Reading Furberg’s work I find this episode: When the horse Jasmin dies the girl Petra, who owns Jasmin, first becomes extremely sad and she do not want to be in the stables and be reminded of Jasmin. Jasmin has her own special place in Petra’s heart – but she has also made Petra love all horses, and after a while Petra changes her mind concerning being in the stables. She says:
‘But then I thought of the wonderful years Jasmin gave me... How she made me love not only her, but all horses!’ ‘And of course I couldn’t throw away Jasmin’s gift to me!’
I read this as two different kinds of love, the personal and the extended, that even though they could be separated are also part of each other. The human’s emotion towards the horse is at the same time exclusive and personal, between one horse and one human, and very broad – between one human and all horses (physical and fictive). Thus the personal love is a way to an extended love and solidarity with another species.

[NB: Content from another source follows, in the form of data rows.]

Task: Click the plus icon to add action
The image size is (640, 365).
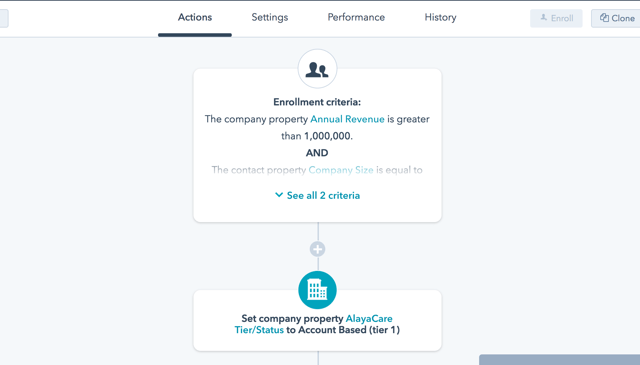Action: (318, 249)
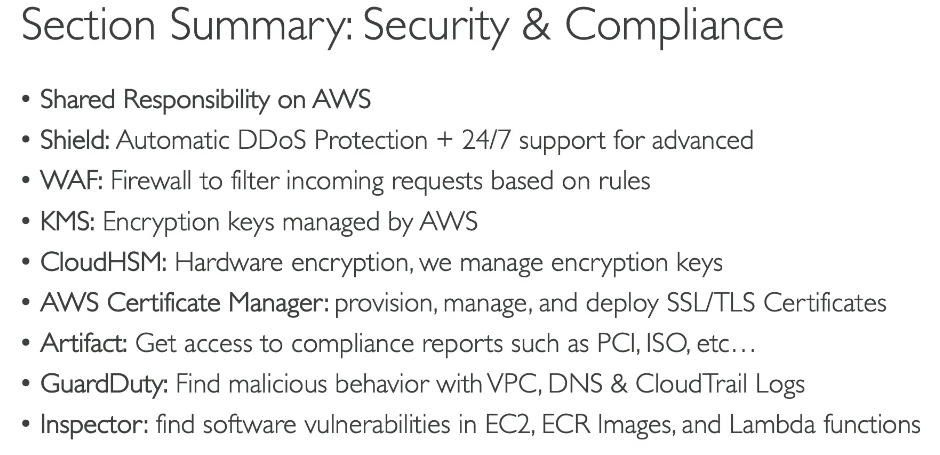Click the Lambda functions text

(825, 424)
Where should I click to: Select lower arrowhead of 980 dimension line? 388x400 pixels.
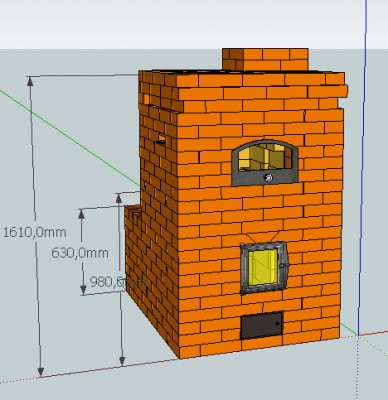[x=122, y=361]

Being a horse girl could be an experience of resistance. At the age of ten I make my first animal rights act. Together with my best friend I sign a petition against violent and painful horse transportations. Then we sign the petition with the names of all our classmates. With shaking hands we write the names of the boys who, when in the queue in the canteen sneak up behind us, and when we are about to take meatballs they whisper in our ears: you know its horse meat, and even if my mum tells me a hundred times that the meat balls are not made from horse meat , I’m not eating Jackie or Star, I still lose my appetite. But it is more than this, it’s about choosing the company of horses, and girls, before the company of boys and other non-horse humans, it is a way of placing ones solidarities somewhere outside of schools and men and parents.
Being a horse girl is an experience of civilization. You learn how to act, how to be strong, to handle the horse – like a soldier, a worker, a man – to handle other humans, to be responsible, to take care, sometimes with tenderness, sometimes with violence, sometimes in a sort of inbetween where tenderness and violence are inseparable.

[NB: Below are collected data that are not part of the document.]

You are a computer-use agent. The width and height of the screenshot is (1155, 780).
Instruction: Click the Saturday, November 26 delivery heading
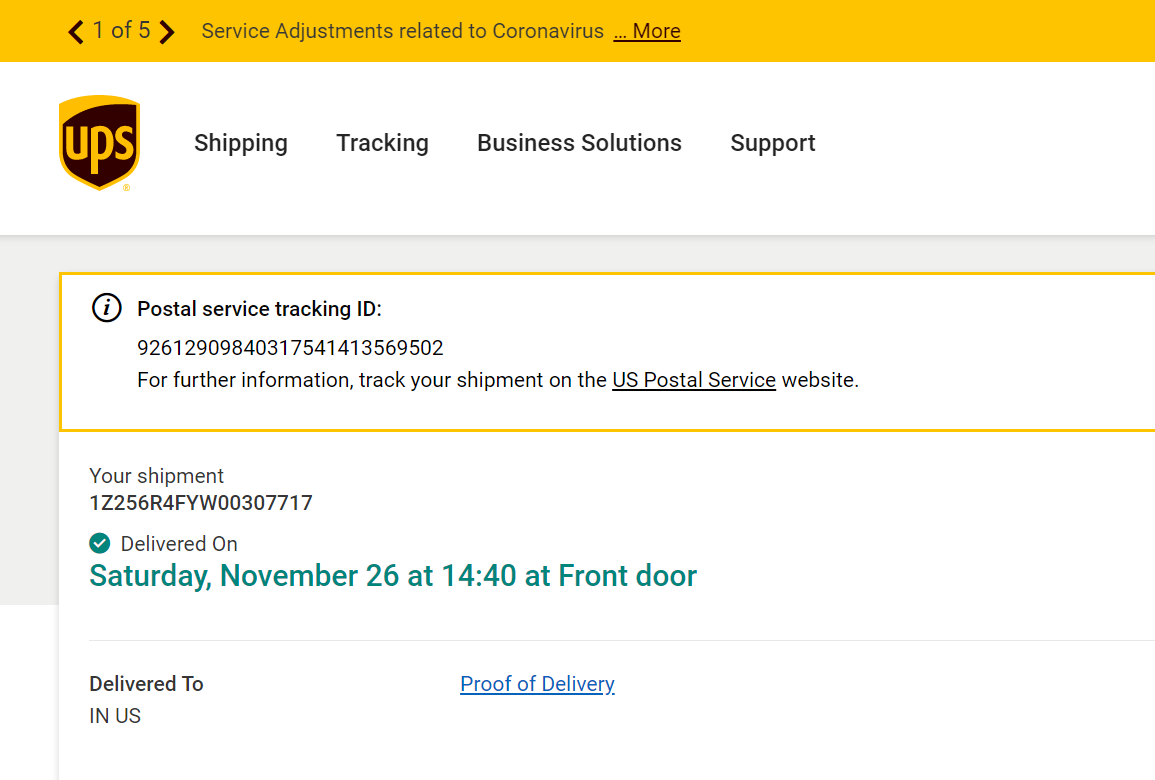[x=393, y=576]
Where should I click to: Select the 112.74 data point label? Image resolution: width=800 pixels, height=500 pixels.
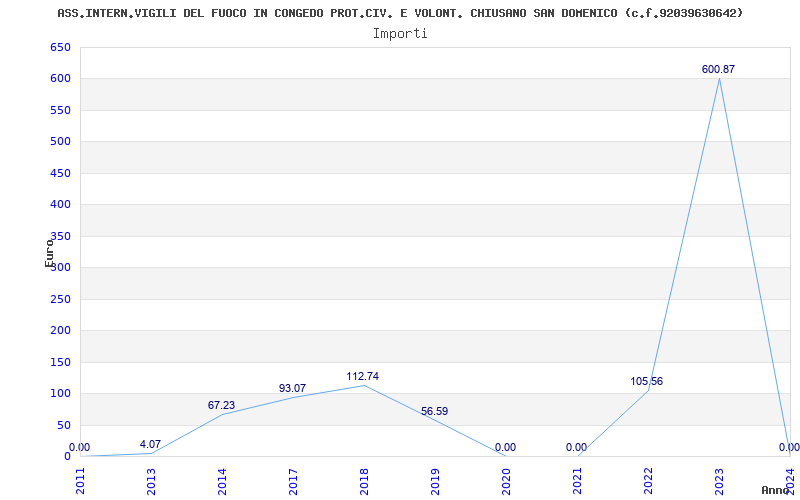363,377
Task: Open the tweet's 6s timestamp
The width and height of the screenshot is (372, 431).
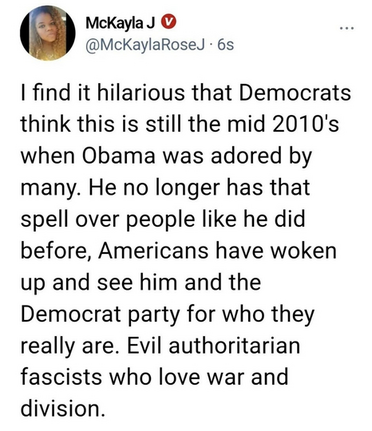Action: click(x=225, y=45)
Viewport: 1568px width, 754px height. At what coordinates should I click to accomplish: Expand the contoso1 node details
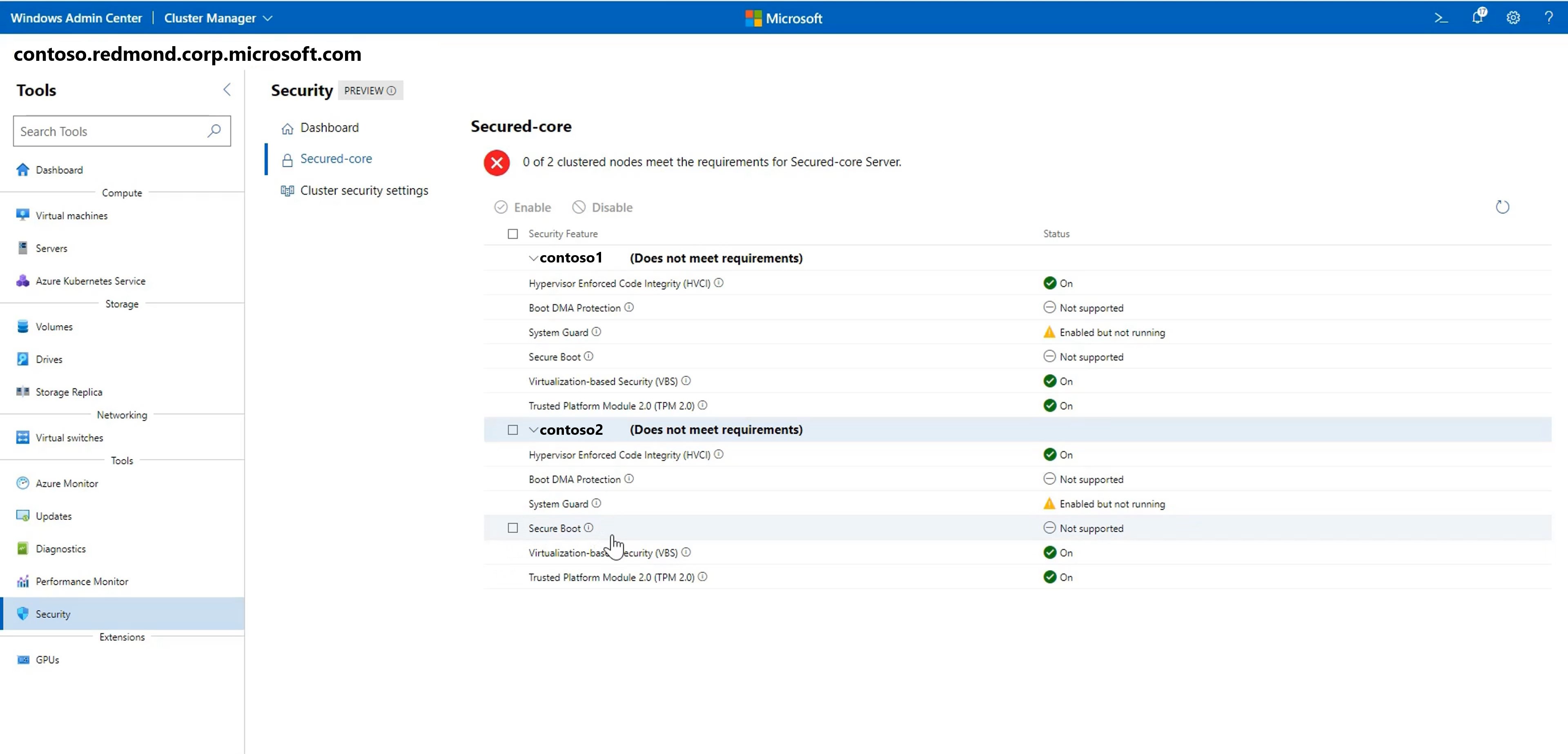coord(534,258)
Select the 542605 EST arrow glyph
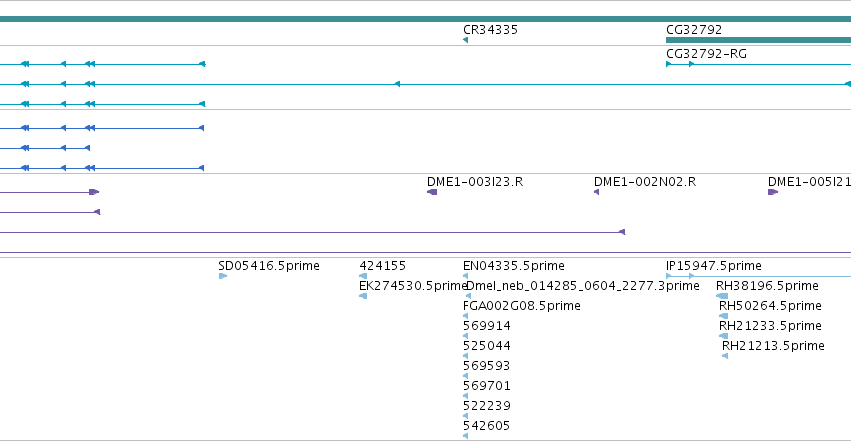Image resolution: width=851 pixels, height=441 pixels. click(x=465, y=436)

Thinking about horse girls is a very nostalgic practice. I write a collective piece on horses. Jenny, my co-writer and I, write through the internet, high on memories of intense feelings. We remember Milton, the white jumping champion we both adored. We remember a paradise, lost, a paradise that never where, a paradise that more-than-where. Is this nostalgia good or bad? I would call it a potential risk, of overlooking things that might need critique. But it might also be a possible space for discussions between generations, to remember and rethink relationships without judging them good or bad.
I grow old and I stop being a horse girl. For a lot of reasons and for no reason at all. But I still read all literature with a kind of horse filter; I highlight the parts about horses. I wonder, what is this horse, these literary, partly symbolic horses, and what do they have to with my experience of horses and horse girls? Nothing, and everything. It’s the same and totally different. To love horses could be to view life from a different angle, sort of. To love a kin and a kind and a person, a body, a situation, an activity, an experience, a context. It never stops.